Items from a data source
*** Block opens ***

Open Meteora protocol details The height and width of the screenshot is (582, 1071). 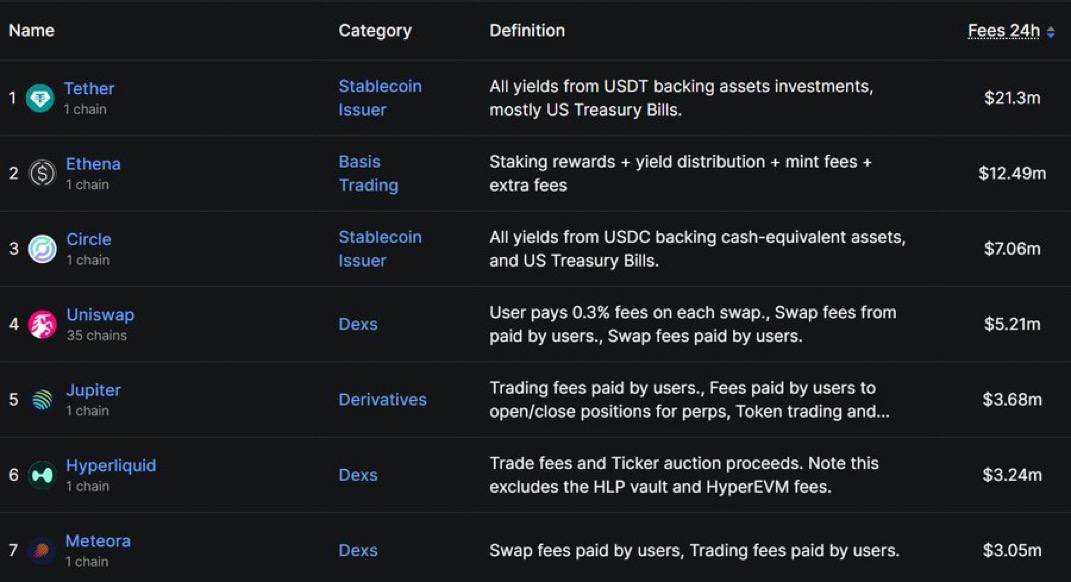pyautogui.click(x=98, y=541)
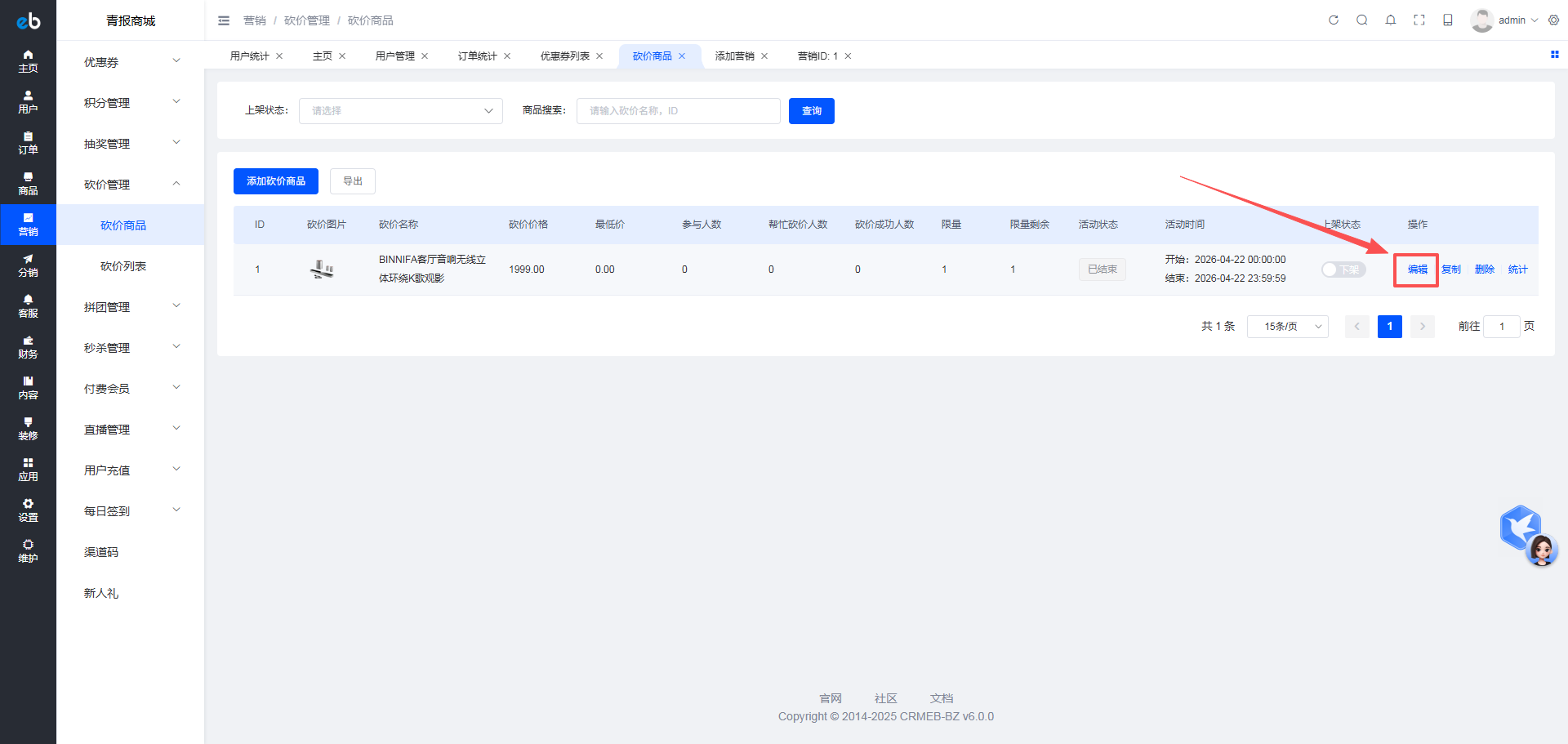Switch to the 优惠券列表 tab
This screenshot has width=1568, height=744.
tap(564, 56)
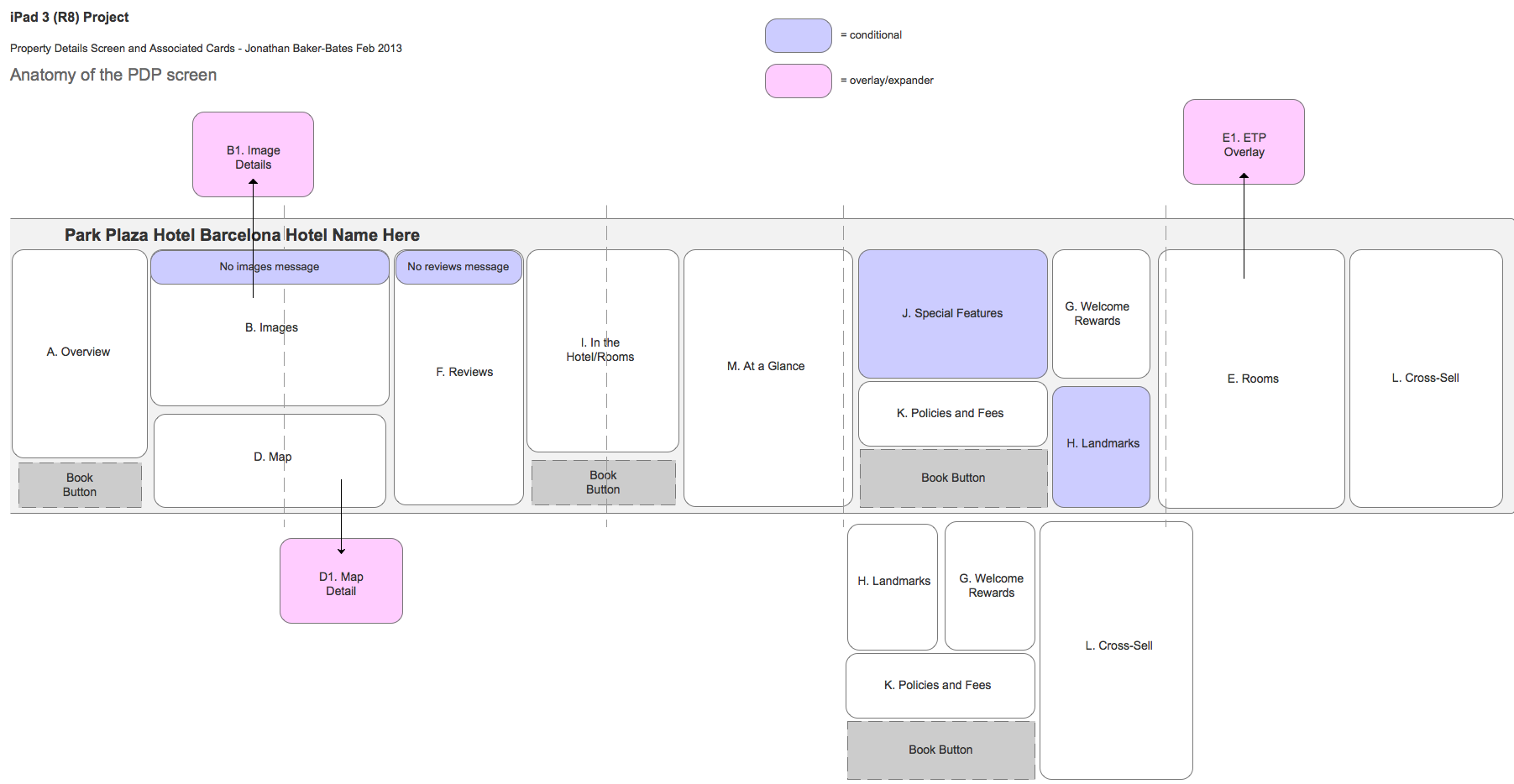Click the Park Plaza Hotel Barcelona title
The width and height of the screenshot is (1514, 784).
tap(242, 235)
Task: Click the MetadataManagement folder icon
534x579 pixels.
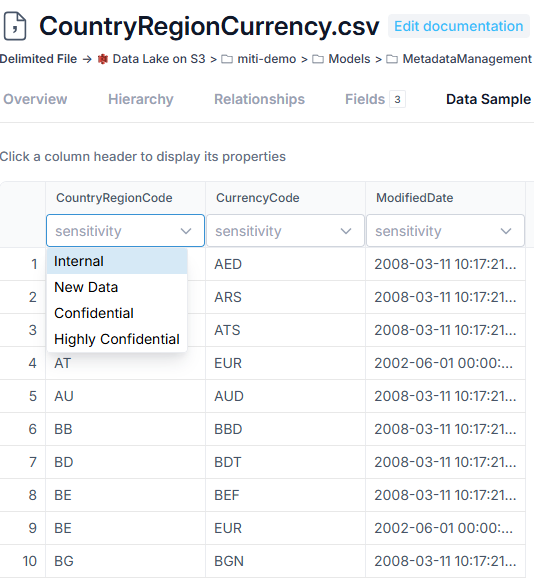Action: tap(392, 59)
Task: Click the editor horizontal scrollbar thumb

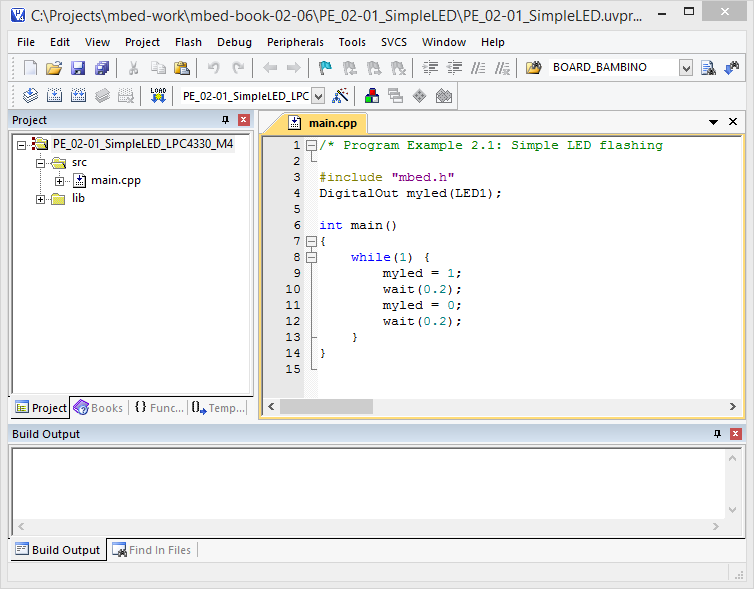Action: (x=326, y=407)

*** Block closes ***

- [Required work]:
Go to the line that contains "534x579 pixels." and copy exactly from there through the last line of the records above, both included. Omit pictures.

- [Answer to this task]:
534x579 pixels.
Action: tap(392, 59)
Task: Click the editor horizontal scrollbar thumb

Action: (x=326, y=407)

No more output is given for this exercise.